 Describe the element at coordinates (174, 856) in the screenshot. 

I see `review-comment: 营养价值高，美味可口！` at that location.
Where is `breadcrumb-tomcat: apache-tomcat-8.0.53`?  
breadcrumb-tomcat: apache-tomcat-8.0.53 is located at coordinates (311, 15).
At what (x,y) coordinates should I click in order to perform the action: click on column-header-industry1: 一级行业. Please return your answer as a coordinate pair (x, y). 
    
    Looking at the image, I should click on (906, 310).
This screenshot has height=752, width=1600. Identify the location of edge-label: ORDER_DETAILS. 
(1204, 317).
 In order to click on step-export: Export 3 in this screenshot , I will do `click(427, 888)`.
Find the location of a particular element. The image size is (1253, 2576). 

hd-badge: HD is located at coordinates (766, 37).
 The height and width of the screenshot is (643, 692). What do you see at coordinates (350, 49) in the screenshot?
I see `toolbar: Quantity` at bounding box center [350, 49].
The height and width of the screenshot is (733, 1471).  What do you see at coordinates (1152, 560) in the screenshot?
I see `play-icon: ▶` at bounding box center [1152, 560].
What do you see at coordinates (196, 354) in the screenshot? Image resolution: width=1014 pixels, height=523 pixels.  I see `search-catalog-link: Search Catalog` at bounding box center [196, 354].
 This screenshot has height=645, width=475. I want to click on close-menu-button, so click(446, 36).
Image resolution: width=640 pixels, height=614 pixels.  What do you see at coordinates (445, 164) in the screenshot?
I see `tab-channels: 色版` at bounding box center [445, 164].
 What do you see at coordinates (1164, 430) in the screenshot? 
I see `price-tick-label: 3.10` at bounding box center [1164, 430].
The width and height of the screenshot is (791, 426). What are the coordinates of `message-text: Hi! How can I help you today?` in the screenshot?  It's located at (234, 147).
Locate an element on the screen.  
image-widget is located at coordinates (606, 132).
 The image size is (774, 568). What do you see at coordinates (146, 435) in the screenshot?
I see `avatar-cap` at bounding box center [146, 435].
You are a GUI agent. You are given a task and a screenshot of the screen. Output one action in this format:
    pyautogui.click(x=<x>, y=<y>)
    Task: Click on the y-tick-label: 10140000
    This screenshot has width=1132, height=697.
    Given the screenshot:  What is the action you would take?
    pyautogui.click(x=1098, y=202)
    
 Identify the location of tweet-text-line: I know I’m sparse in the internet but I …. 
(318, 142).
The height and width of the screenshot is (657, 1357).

########################################

## [Work task]
Please repeat every one of the lines above word for word, with nothing changed, added or left out.

## [Response to the task]
 Describe the element at coordinates (174, 856) in the screenshot. 

I see `review-comment: 营养价值高，美味可口！` at that location.
Where is `breadcrumb-tomcat: apache-tomcat-8.0.53`?  
breadcrumb-tomcat: apache-tomcat-8.0.53 is located at coordinates (311, 15).
At what (x,y) coordinates should I click in order to perform the action: click on column-header-industry1: 一级行业. Please return your answer as a coordinate pair (x, y). 
    
    Looking at the image, I should click on (906, 310).
This screenshot has height=752, width=1600. Identify the location of edge-label: ORDER_DETAILS. 
(1204, 317).
 In order to click on step-export: Export 3 in this screenshot , I will do `click(427, 888)`.
Find the location of a particular element. The image size is (1253, 2576). 

hd-badge: HD is located at coordinates (766, 37).
 The height and width of the screenshot is (643, 692). What do you see at coordinates (350, 49) in the screenshot?
I see `toolbar: Quantity` at bounding box center [350, 49].
The height and width of the screenshot is (733, 1471).  What do you see at coordinates (1152, 560) in the screenshot?
I see `play-icon: ▶` at bounding box center [1152, 560].
What do you see at coordinates (196, 354) in the screenshot? Image resolution: width=1014 pixels, height=523 pixels.  I see `search-catalog-link: Search Catalog` at bounding box center [196, 354].
 This screenshot has height=645, width=475. I want to click on close-menu-button, so click(446, 36).
Image resolution: width=640 pixels, height=614 pixels.  What do you see at coordinates (445, 164) in the screenshot?
I see `tab-channels: 色版` at bounding box center [445, 164].
 What do you see at coordinates (1164, 430) in the screenshot? 
I see `price-tick-label: 3.10` at bounding box center [1164, 430].
The width and height of the screenshot is (791, 426). What are the coordinates of `message-text: Hi! How can I help you today?` in the screenshot?  It's located at (234, 147).
Locate an element on the screen.  
image-widget is located at coordinates (606, 132).
 The image size is (774, 568). What do you see at coordinates (146, 435) in the screenshot?
I see `avatar-cap` at bounding box center [146, 435].
You are a GUI agent. You are given a task and a screenshot of the screen. Output one action in this format:
    pyautogui.click(x=<x>, y=<y>)
    Task: Click on the y-tick-label: 10140000
    This screenshot has width=1132, height=697.
    Given the screenshot:  What is the action you would take?
    pyautogui.click(x=1098, y=202)
    
 Identify the location of tweet-text-line: I know I’m sparse in the internet but I …. 
(318, 142).
The height and width of the screenshot is (657, 1357).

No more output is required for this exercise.